**The task:**
Please write out the listing beneath this sentence exactly, from its first line to the line with "The image size is (610, 458).", and stop there.

**Source information:**
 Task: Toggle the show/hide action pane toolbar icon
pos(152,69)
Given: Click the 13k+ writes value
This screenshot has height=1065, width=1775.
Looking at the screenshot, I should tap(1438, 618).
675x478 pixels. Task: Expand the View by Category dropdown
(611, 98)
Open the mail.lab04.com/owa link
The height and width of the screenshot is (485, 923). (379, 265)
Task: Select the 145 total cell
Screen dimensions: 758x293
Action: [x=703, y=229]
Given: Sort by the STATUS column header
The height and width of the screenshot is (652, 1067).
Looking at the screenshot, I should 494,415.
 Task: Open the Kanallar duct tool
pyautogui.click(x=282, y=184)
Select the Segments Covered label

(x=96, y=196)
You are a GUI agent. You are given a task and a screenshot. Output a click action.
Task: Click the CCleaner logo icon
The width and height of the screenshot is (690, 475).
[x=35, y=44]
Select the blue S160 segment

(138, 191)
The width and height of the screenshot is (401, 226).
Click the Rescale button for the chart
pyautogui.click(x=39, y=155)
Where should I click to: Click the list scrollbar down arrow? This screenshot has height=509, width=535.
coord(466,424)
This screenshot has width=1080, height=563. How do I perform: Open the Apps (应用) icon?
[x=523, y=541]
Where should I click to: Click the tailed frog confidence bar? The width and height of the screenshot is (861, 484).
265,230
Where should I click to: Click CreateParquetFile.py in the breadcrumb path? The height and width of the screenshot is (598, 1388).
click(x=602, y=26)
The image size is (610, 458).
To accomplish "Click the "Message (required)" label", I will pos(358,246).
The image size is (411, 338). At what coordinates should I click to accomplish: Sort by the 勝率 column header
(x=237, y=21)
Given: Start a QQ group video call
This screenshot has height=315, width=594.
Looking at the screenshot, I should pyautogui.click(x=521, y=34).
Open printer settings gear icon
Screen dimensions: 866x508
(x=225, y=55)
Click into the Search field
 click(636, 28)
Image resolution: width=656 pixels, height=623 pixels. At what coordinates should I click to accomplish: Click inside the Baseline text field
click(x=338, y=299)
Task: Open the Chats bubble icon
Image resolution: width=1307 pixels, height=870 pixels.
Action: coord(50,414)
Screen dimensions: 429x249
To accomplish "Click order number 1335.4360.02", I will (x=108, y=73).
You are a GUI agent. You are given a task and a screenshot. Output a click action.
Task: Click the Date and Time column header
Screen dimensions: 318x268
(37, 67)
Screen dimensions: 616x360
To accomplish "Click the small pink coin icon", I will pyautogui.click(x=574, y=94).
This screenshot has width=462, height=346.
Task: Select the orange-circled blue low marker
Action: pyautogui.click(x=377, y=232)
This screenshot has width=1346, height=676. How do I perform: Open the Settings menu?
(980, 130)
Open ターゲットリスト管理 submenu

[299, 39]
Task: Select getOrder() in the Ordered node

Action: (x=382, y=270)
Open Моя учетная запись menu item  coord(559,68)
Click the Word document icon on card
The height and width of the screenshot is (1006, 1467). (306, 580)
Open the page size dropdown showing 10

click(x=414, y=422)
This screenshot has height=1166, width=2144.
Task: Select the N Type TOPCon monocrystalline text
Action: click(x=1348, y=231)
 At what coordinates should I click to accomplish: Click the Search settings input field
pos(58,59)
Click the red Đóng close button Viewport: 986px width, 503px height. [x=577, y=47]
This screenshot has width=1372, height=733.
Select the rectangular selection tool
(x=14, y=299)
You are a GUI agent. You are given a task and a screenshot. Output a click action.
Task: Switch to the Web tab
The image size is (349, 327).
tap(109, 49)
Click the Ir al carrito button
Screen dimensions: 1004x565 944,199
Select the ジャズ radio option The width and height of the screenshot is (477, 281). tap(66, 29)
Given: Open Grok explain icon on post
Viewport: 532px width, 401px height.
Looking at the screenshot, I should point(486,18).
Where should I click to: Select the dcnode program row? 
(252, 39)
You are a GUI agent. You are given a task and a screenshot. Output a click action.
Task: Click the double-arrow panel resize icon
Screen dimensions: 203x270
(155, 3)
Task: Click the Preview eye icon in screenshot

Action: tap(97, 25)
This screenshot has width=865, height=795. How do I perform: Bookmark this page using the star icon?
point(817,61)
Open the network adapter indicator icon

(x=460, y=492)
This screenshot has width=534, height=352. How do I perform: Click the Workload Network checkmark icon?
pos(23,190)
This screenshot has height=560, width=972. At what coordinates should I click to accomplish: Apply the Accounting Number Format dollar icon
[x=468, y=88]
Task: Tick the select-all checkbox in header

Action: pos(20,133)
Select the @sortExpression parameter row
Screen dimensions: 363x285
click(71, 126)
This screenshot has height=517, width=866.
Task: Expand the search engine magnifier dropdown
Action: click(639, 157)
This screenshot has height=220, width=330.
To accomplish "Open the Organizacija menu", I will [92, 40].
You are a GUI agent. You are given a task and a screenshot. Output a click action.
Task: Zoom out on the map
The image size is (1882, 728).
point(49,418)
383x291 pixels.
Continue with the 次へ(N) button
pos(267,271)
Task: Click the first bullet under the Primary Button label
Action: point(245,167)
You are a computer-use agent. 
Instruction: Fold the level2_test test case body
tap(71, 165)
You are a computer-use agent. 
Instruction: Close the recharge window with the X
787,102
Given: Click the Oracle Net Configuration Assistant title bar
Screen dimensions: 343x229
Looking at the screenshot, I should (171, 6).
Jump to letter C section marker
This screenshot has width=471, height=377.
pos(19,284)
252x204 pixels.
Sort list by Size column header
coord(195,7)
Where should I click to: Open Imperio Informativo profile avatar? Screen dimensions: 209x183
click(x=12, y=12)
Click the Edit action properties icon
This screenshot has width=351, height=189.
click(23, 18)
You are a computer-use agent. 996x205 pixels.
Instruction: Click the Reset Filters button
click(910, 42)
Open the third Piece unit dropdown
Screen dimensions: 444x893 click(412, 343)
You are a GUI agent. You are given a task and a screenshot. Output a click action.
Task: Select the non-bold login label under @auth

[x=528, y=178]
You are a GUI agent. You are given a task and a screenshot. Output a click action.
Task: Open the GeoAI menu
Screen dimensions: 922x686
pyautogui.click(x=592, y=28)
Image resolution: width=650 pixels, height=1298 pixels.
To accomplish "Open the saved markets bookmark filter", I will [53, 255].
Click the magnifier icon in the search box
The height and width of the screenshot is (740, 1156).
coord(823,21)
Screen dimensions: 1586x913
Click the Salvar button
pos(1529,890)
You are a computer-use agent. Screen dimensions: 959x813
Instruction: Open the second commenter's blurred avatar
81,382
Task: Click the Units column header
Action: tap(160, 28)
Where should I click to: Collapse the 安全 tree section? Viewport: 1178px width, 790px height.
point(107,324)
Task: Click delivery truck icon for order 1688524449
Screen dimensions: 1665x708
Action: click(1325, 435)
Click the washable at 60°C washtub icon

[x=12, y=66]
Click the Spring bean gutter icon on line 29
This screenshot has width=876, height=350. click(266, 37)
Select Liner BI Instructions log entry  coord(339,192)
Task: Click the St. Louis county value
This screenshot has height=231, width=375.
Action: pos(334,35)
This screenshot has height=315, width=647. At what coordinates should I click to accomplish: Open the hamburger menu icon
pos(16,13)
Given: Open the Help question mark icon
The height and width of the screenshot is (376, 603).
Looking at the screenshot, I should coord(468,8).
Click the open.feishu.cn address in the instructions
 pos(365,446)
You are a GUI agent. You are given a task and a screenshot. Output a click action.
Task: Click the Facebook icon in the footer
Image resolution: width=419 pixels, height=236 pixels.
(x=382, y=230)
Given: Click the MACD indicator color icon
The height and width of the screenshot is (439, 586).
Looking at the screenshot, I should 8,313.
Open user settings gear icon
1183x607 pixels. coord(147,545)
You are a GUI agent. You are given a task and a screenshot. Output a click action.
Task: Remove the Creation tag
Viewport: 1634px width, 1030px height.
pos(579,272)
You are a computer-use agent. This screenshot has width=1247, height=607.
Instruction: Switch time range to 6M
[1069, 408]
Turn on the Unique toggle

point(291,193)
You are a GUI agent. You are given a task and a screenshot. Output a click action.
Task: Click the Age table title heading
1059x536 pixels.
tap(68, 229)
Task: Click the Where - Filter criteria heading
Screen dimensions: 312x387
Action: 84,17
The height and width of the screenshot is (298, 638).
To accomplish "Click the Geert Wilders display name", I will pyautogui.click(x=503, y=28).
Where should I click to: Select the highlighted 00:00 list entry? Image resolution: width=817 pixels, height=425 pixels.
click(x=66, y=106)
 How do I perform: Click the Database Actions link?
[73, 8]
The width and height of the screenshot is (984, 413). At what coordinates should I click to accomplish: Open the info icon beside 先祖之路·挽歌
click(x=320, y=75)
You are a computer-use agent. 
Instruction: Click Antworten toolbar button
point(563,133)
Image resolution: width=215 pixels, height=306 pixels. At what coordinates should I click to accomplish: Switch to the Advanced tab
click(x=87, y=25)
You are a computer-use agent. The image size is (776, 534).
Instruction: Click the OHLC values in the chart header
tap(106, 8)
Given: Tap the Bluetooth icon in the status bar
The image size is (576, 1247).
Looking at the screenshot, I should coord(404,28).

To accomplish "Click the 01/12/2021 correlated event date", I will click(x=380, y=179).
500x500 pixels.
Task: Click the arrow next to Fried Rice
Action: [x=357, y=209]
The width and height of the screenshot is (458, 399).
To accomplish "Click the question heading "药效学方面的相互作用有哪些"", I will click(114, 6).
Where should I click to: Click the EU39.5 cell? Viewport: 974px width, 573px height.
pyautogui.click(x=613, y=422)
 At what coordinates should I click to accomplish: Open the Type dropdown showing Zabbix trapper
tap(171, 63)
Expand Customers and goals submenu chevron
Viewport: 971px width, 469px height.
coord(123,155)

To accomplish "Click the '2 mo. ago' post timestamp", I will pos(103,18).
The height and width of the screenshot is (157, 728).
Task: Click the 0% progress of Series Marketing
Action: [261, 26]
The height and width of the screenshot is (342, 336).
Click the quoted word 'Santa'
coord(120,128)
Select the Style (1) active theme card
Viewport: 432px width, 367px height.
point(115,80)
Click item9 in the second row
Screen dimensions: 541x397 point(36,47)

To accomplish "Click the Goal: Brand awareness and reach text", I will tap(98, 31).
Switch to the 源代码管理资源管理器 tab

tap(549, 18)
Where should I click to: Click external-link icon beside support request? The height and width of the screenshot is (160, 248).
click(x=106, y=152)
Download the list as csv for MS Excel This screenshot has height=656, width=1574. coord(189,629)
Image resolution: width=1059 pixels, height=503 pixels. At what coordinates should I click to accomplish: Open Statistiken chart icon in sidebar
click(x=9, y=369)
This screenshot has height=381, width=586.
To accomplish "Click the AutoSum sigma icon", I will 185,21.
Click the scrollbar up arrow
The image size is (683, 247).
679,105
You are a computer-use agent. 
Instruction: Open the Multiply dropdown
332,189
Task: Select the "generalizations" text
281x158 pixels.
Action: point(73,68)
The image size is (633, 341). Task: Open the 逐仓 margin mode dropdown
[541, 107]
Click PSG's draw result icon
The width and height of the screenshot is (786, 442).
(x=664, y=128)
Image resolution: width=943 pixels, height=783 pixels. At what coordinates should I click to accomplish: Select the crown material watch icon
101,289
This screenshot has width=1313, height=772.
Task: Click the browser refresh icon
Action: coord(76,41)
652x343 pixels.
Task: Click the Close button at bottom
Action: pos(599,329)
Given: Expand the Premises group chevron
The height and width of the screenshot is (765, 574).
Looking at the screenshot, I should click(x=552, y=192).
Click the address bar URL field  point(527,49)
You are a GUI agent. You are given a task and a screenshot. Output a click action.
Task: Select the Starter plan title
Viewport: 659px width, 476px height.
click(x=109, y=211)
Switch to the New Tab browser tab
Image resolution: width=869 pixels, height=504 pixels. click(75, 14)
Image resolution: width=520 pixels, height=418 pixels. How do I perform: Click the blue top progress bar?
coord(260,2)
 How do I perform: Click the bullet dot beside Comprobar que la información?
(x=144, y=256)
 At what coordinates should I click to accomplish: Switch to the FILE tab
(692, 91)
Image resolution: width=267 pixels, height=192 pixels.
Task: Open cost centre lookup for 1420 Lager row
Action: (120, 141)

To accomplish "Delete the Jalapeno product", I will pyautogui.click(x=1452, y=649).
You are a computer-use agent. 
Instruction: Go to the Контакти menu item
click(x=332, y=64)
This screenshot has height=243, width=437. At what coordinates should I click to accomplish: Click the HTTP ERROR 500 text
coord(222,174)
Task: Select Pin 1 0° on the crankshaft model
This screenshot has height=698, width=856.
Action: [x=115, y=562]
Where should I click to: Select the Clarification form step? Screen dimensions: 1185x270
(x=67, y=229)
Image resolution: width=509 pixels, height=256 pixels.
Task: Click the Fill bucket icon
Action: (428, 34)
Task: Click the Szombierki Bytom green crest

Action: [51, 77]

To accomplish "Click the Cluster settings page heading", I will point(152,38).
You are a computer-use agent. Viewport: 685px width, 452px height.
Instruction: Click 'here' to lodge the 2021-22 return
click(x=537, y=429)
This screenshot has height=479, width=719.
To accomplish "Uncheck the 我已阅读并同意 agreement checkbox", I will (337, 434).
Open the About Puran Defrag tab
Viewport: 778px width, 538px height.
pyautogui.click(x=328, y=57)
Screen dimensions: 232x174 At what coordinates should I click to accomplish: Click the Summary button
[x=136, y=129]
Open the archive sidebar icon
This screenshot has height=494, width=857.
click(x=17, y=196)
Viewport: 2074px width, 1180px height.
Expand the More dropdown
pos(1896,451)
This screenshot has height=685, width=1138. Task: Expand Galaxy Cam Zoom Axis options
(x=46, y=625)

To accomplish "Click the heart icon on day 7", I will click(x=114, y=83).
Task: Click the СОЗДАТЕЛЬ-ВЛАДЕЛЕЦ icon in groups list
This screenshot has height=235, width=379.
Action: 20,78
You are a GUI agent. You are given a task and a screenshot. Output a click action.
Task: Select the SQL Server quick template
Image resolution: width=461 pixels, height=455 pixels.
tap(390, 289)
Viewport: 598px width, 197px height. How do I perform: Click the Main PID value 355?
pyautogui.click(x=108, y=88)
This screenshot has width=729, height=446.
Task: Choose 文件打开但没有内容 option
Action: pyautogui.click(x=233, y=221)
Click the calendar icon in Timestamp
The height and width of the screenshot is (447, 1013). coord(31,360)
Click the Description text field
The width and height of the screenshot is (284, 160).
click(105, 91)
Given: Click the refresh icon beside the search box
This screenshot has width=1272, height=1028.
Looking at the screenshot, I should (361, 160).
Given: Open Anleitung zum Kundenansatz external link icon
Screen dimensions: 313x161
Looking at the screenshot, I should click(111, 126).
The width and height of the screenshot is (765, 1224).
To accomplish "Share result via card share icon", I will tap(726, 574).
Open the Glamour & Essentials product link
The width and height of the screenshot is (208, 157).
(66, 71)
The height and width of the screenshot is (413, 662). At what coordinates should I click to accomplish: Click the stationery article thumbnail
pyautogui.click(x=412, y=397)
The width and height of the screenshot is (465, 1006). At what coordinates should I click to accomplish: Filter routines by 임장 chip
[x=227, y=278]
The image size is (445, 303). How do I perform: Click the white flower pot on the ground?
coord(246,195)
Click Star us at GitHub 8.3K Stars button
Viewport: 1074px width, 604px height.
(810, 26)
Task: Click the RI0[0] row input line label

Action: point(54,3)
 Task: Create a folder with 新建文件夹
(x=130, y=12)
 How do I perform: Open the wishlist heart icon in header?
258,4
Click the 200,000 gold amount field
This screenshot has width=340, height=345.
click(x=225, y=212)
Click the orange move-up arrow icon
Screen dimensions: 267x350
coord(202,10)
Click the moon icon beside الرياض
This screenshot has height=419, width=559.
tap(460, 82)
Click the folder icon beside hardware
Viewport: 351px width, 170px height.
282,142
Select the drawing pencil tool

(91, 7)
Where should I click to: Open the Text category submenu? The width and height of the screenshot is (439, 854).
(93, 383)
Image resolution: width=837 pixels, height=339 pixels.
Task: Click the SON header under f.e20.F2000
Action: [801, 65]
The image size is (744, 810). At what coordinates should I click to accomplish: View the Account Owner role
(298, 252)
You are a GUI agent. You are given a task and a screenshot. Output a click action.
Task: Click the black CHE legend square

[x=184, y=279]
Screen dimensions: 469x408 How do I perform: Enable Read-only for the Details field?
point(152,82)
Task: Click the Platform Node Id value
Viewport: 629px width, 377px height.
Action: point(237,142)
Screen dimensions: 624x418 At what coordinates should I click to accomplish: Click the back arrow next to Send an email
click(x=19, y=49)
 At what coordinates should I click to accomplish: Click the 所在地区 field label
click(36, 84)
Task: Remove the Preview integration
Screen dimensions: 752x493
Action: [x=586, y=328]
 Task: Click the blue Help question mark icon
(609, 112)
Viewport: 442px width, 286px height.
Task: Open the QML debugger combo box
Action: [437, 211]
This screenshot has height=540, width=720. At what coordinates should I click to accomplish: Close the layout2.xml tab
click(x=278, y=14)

**Task solution:**
 Task: Toggle the show/hide action pane toolbar icon
pos(152,69)
Given: Click the 13k+ writes value
This screenshot has height=1065, width=1775.
Looking at the screenshot, I should tap(1438, 618).
675x478 pixels. Task: Expand the View by Category dropdown
(611, 98)
Open the mail.lab04.com/owa link
The height and width of the screenshot is (485, 923). (379, 265)
Task: Select the 145 total cell
Screen dimensions: 758x293
Action: [x=703, y=229]
Given: Sort by the STATUS column header
The height and width of the screenshot is (652, 1067).
Looking at the screenshot, I should 494,415.
 Task: Open the Kanallar duct tool
pyautogui.click(x=282, y=184)
Select the Segments Covered label

(x=96, y=196)
You are a GUI agent. You are given a task and a screenshot. Output a click action.
Task: Click the CCleaner logo icon
The width and height of the screenshot is (690, 475).
[x=35, y=44]
Select the blue S160 segment

(138, 191)
The width and height of the screenshot is (401, 226).
Click the Rescale button for the chart
pyautogui.click(x=39, y=155)
Where should I click to: Click the list scrollbar down arrow? This screenshot has height=509, width=535.
coord(466,424)
This screenshot has width=1080, height=563. How do I perform: Open the Apps (应用) icon?
[x=523, y=541]
Where should I click to: Click the tailed frog confidence bar? The width and height of the screenshot is (861, 484).
265,230
Where should I click to: Click CreateParquetFile.py in the breadcrumb path? The height and width of the screenshot is (598, 1388).
click(x=602, y=26)
The image size is (610, 458).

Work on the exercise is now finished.